Venezuela’s attorney general Tarek Saab has announced the detention of 10 officials and 11 businessmen, with arrest warrants issued for 11 more people, in an ongoing anti-corruption investigation focused on state oil company PDVSA, a government entity supervising cryptocurrency operations, and the judiciary.
Saab described the probe as “one of the most lurid plots in recent years”, with accusations including money laundering, criminal association and treason. The attorney general also said an entity that oversaw Venezuela’s cryptocurrency for official transactions had been assigned oil cargoes to sell with no administrative control, with many buyers failing to pay. Last week, Venezuela’s oil minister Tareck El Aissami resigned from his position after two decades of government service.
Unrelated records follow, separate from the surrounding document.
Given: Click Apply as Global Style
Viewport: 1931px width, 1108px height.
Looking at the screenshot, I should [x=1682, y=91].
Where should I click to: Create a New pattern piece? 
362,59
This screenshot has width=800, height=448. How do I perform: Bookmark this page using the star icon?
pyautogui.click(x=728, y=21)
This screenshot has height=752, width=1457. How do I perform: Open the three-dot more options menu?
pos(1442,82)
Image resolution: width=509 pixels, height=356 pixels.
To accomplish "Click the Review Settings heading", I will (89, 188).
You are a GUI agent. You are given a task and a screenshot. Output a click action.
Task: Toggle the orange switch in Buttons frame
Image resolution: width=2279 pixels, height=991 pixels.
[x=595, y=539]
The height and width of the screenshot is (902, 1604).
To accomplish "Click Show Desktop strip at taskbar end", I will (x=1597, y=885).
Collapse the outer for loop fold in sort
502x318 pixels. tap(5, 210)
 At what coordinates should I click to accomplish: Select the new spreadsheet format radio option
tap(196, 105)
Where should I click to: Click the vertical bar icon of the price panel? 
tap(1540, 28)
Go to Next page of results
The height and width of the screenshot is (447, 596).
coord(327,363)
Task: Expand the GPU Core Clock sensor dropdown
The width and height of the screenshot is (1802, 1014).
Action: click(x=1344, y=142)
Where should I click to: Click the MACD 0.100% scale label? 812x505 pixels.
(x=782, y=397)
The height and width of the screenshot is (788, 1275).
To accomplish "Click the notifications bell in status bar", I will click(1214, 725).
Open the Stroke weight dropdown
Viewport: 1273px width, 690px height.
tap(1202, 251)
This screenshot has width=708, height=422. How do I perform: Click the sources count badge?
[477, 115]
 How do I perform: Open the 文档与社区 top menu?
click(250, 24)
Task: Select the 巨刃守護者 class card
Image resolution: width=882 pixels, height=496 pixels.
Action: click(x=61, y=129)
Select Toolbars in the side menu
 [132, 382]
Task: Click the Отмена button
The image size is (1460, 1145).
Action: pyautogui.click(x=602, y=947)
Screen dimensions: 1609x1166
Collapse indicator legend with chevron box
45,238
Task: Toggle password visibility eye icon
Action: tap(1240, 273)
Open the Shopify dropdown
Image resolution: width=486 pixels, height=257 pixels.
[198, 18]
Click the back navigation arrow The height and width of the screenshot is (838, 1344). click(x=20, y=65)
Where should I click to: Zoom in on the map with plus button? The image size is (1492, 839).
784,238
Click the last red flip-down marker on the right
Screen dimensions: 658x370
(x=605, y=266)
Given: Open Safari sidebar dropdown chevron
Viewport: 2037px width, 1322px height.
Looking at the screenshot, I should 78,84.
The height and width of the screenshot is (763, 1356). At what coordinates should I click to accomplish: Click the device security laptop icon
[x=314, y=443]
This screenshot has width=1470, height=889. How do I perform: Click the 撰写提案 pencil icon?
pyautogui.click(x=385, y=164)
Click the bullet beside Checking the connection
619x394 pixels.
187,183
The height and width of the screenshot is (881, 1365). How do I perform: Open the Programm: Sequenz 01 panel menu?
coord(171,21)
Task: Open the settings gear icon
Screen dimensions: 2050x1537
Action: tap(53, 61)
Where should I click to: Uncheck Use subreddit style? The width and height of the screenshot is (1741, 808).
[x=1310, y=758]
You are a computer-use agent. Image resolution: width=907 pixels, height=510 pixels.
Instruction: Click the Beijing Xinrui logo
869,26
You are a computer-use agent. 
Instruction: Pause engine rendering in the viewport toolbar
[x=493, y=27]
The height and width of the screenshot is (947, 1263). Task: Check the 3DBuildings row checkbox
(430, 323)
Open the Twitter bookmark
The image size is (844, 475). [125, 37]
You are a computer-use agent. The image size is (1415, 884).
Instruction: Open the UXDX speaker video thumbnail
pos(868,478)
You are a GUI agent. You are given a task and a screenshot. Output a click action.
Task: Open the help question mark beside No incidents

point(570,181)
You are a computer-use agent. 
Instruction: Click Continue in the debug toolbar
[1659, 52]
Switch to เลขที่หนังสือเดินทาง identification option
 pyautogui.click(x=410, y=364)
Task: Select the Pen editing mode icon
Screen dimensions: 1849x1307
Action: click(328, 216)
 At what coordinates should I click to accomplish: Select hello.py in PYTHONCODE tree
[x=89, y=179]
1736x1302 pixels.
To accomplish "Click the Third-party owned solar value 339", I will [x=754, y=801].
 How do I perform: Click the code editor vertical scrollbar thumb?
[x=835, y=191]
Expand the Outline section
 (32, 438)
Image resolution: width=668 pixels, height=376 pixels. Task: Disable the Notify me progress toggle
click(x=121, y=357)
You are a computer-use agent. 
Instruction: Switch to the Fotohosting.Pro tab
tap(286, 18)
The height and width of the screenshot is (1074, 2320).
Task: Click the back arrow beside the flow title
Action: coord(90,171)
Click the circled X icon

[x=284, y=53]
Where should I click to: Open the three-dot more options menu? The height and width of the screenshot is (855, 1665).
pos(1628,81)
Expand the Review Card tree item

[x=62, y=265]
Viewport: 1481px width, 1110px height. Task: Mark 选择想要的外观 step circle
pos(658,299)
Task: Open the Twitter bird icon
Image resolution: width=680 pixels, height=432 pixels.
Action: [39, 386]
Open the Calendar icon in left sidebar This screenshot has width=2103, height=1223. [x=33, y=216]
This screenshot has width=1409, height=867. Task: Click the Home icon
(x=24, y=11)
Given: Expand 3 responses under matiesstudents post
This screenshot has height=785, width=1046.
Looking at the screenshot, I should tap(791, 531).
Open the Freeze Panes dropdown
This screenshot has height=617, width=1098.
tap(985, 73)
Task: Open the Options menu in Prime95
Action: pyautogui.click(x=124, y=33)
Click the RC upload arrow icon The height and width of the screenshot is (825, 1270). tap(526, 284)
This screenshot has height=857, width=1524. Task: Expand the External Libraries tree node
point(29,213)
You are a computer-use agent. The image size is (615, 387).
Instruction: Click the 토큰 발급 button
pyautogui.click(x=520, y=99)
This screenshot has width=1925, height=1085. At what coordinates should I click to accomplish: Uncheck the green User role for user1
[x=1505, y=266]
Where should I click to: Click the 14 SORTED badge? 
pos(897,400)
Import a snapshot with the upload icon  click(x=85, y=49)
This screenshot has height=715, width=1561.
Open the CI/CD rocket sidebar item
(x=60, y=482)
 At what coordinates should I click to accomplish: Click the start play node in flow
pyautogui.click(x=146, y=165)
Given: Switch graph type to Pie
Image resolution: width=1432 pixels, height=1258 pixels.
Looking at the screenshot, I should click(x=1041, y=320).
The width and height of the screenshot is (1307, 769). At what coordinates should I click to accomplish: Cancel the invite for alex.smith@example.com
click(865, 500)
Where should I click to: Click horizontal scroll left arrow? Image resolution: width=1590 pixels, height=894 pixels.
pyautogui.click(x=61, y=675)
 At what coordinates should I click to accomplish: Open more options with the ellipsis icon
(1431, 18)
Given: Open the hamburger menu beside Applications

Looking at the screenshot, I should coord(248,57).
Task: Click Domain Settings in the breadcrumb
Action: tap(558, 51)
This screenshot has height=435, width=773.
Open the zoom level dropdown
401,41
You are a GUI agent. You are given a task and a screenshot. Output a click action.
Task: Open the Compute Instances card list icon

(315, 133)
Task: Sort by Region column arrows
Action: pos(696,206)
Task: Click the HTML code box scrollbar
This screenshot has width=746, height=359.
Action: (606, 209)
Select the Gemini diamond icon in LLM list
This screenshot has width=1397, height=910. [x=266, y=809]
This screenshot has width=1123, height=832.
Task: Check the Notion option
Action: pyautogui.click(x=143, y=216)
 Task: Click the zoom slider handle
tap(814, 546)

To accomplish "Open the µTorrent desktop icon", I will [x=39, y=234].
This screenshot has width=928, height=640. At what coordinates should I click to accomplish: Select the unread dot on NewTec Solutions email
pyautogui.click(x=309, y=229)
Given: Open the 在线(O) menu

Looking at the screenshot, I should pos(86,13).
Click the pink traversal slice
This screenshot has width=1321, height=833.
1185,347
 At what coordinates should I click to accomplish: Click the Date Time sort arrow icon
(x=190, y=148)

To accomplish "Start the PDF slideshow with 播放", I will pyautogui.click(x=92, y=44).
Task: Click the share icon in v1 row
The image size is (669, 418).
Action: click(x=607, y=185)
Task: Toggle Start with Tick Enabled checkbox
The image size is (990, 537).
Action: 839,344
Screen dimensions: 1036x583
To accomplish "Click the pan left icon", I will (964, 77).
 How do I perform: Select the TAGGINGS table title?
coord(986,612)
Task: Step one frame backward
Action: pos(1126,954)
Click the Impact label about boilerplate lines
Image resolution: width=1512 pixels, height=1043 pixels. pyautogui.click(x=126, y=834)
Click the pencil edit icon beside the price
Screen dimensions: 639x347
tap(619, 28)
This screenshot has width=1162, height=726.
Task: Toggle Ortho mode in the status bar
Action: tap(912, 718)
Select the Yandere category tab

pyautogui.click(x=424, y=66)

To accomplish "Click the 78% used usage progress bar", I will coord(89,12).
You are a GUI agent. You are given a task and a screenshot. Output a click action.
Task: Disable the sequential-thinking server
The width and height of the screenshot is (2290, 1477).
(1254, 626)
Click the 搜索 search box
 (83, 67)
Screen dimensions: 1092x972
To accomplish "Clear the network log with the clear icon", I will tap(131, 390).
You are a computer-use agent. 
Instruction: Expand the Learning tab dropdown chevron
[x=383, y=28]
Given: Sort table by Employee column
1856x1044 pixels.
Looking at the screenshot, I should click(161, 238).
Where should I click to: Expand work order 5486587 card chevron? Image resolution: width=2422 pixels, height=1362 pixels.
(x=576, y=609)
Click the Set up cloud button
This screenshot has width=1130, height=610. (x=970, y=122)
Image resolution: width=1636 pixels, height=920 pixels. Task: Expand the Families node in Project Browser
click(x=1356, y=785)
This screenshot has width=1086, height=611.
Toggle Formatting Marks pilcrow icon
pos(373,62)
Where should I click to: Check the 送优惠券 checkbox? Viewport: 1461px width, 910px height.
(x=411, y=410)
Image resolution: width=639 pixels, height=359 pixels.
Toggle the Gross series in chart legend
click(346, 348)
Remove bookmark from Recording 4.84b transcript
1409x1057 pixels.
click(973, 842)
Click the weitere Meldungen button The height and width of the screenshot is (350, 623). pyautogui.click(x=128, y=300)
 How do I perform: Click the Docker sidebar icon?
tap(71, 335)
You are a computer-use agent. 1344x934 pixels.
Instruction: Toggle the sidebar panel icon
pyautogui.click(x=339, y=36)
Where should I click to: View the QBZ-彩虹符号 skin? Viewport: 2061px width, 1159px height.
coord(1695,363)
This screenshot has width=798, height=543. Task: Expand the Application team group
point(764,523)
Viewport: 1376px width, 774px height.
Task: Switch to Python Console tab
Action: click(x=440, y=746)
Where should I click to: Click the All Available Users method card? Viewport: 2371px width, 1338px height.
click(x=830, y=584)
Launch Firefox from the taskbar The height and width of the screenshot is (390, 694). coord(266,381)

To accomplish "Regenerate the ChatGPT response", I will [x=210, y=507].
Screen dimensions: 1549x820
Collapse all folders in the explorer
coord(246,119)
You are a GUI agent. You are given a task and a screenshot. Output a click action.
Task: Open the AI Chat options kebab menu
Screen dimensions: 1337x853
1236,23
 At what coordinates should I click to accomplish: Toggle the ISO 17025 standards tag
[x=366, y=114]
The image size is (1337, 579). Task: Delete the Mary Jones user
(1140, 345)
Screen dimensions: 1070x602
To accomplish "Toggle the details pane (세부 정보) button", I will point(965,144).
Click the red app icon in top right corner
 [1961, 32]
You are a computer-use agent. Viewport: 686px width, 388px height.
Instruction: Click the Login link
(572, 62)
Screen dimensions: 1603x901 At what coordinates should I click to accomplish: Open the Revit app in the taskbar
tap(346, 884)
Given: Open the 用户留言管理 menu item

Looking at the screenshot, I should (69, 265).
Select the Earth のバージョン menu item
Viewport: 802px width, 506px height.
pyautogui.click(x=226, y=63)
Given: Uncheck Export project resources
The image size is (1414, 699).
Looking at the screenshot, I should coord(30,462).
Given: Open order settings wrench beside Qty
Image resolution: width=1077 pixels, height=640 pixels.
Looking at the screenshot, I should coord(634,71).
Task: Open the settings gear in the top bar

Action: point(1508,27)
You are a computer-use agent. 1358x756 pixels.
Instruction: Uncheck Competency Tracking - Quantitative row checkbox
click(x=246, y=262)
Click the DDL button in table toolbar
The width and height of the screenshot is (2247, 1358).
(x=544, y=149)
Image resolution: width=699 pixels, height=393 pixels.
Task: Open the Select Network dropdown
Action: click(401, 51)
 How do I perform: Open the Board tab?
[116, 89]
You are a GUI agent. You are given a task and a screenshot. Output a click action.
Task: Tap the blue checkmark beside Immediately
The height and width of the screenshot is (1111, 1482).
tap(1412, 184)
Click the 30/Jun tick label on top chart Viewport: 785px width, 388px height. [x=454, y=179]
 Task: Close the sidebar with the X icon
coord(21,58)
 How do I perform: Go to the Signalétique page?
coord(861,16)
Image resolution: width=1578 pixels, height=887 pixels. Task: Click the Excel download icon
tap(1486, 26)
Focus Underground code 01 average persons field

Since 2020, PDVSA has reportedly accumulated $21.2bn in commercial accounts receivable, with $3.6bn potentially unrecoverable, after exporting its oil via dozens of little-known intermediaries in response to US sanctions. President Nicolas Maduro, who said he had directly overseen the probe, has appointed PDVSA’s head Pedro Tellechea as oil minister. In the last five years, Saab’s office has investigated 31 cases related to corruption in Venezuela’s oil industry, which provides the majority of the country’s hard-currency revenue, leading to nearly 200 prosecutions.